### ACTION ITEM
Below are some records; work out how many of their lines contain "الأمل" and give the number only.

### DATASET
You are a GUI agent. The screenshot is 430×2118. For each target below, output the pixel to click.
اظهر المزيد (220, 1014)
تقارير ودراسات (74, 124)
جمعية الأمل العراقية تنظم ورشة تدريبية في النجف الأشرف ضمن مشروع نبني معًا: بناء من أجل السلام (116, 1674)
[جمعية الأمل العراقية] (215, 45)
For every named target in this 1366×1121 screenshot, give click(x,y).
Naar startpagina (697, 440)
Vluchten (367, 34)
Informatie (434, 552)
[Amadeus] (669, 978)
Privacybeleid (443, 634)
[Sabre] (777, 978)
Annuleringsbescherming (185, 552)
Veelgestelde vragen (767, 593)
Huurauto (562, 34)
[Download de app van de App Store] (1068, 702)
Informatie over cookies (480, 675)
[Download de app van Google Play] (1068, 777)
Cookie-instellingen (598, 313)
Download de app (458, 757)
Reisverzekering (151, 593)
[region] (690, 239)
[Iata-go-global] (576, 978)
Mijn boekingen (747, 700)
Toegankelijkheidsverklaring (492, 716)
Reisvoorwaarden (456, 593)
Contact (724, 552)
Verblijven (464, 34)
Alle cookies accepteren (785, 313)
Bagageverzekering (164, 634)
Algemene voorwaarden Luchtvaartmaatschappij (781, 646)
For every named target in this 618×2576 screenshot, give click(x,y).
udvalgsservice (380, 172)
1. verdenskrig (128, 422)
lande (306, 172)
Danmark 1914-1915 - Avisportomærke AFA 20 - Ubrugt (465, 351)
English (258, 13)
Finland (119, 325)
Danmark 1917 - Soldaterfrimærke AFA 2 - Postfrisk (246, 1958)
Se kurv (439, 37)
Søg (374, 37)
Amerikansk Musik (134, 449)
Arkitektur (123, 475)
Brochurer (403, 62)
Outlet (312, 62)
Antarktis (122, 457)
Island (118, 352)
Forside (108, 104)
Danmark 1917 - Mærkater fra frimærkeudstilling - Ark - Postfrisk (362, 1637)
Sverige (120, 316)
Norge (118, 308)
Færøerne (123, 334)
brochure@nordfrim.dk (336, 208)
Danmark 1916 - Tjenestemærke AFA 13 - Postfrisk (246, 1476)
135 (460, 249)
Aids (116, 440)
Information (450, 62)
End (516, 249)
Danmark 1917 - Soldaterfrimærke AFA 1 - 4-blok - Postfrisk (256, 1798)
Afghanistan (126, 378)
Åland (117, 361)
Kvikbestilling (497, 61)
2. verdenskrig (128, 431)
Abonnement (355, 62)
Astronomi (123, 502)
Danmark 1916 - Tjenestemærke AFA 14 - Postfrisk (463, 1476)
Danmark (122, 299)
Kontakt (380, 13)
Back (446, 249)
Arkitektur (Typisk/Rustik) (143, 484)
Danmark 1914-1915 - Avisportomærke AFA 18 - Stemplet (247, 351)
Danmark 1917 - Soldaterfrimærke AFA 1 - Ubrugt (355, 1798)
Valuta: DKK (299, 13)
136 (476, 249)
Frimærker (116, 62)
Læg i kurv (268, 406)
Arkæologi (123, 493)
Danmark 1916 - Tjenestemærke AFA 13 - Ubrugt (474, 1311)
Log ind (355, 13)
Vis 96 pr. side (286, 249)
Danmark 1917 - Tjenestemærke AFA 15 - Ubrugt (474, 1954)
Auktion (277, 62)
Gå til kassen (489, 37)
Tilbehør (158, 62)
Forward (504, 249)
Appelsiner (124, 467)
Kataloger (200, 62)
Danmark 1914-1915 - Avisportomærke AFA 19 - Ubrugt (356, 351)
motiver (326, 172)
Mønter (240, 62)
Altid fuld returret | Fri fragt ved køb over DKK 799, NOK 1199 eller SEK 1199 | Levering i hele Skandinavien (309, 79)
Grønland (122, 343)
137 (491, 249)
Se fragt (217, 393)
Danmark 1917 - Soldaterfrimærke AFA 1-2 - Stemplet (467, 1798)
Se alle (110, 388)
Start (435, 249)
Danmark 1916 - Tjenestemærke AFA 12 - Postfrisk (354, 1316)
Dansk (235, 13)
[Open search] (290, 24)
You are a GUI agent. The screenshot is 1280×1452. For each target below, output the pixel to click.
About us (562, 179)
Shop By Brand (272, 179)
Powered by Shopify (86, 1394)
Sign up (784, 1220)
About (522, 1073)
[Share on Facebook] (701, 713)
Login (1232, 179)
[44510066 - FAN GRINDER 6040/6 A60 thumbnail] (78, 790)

### TASK SOLUTION
2